Senhor Deus eu te agradeço por este dia que estamos celebrando o dia da favela. Oh! Deus querido, eu te agradeço Senhor por este momento que estou aqui com meus irmãos. Senhor eu te peço que abençoe cada um do Movimento Negro Evangélico, que abençoe Senhor todos os favelados, que abençoe todos os brancos que vivem na favela, que são pobres, que estão na batalha! Os que estão correndo atrás, os trabalhadores. E abençoe todos os evangélicos e não evangélicos que moram nas favelas, que o Senhor guarde e livre. Eu te peço que o Senhor tire os caveirão das favelas. Eu te peço que o Senhor tire esse genocídio da juventude negra das favelas. Eu te peço que o Senhor envie mais médicos, envie mais professores, mais creches, mais escolas. Eu te peço que o Senhor dê garra, dê força ao teu povo Senhor, para brigar, para lutar, para ir bater na porta aonde for, para pedir solução. Porque Senhor Jesus Cristo eu acredito que favela não é um problema, favela é a solução dos trabalhadores e trabalhadoras deram pra sua questão de moradia. Abençoe as nossas vidas em nome do Senhor Jesus. Amém!”

A oração foi proferida no dia 04 de novembro deste ano e divulgada em sua conta no Instagram, quando se comemorava o dia da favela. Ela pede um sonoro “Amém” ao final. Que assim seja! Afinal de contas, essa súplica evoca temas que seriam da alçada do Estado e que são correlacionados a um pedido de fé: saúde, educação, segurança e moradia. Mais ou menos pedindo: “Dê-nos, Senhor, o que o Estado não nos garante”. Se o Estado não age como deveria, é o caso de pedir à divindade que faça acontecer. Como disse Marcel Mauss no conhecido A prece (sua inacabada tese de 1909): “A oração é uma palavra. Ora, a linguagem é um movimento que tem uma meta e um efeito: no fundo, é sempre um instrumento de ação. Mas age exprimindo ideias, sentimentos que as palavras traduzem externamente e substantivam”. E arremata: “Falar é, ao mesmo tempo, agir e pensar”.

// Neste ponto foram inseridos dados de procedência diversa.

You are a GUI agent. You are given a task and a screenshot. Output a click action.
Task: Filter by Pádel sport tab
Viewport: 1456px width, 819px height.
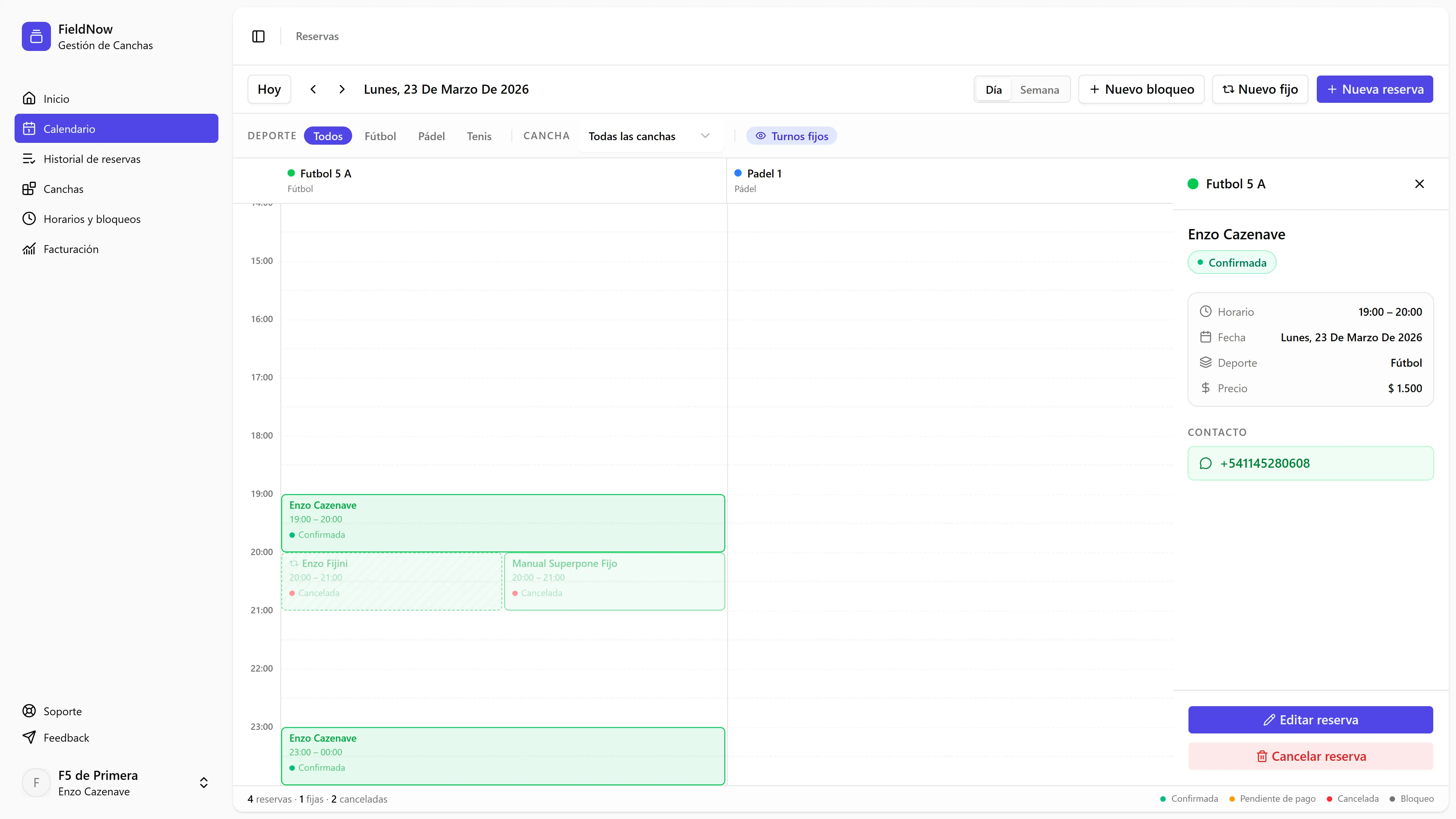click(x=431, y=136)
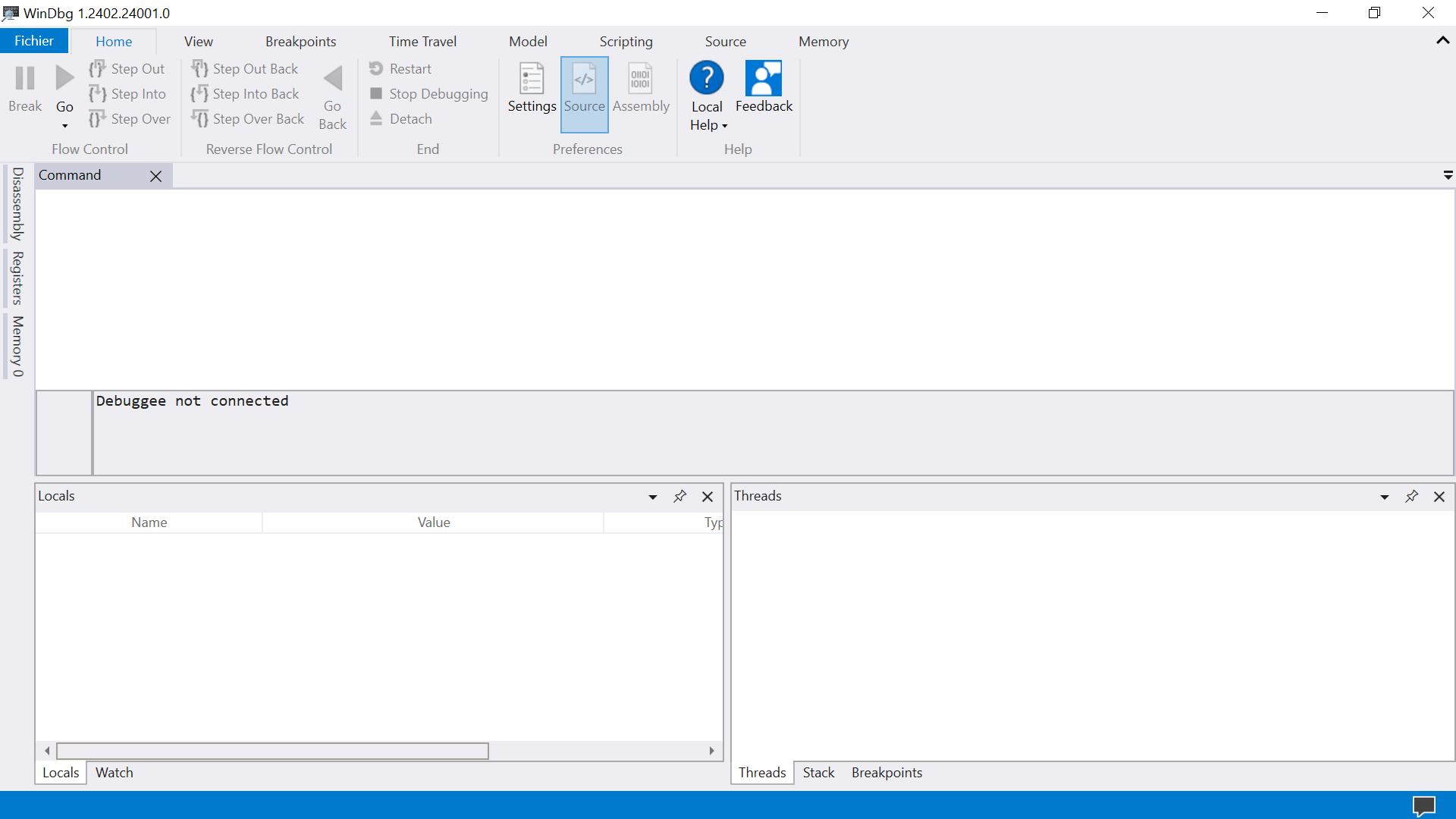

No limite, a prece de Cosme segue a sequência de uma estrutura de oração cristã convencional: agradecimento, pedido, credo e finalização. Mas como há tanto mais a pedir, pois a situação exige, essa oração é marcada por um protesto protestante, pois nasce justamente do enfrentamento de condições sociais adversas: oração como grito oprimido diante das injustiças. Oração por todos, evangélicos ou não-evangélicos, trabalhadores e desempregados, negros e brancos. Essa prece não é feita como um modo de comodismo ou de fuga da realidade, mas está atrelada à luta dos movimentos sociais e acha-se vinculada à disposição dos favelados para enfrentar as labutas. Sobre as complexas relações entre pentecostalismo e favela no Rio de Janeiro, vale muito conferir as pesquisas de Christina Vital.

Para finalizar, quero destacar apenas mais um ponto: Cosme pede para que apenas duas coisas sejam retiradas da favela, o caveirão e o genocídio da juventude negra, ou seja, menos carros militares blindados e menos necropolítica, menos armas e menos mortes. Em contrapartida, melhores condições para saúde, educação, segurança e moradia. Oração com consciência de classe é um luxo!

Referências

MAUSS, Marcel. “A prece”. In: Ensaios de Sociologia. São Paulo: Perspectiva, 1999 [1909], p. 230.

VITAL, Christina. Oração de traficante. Rio de Janeiro: Garamond, 2015.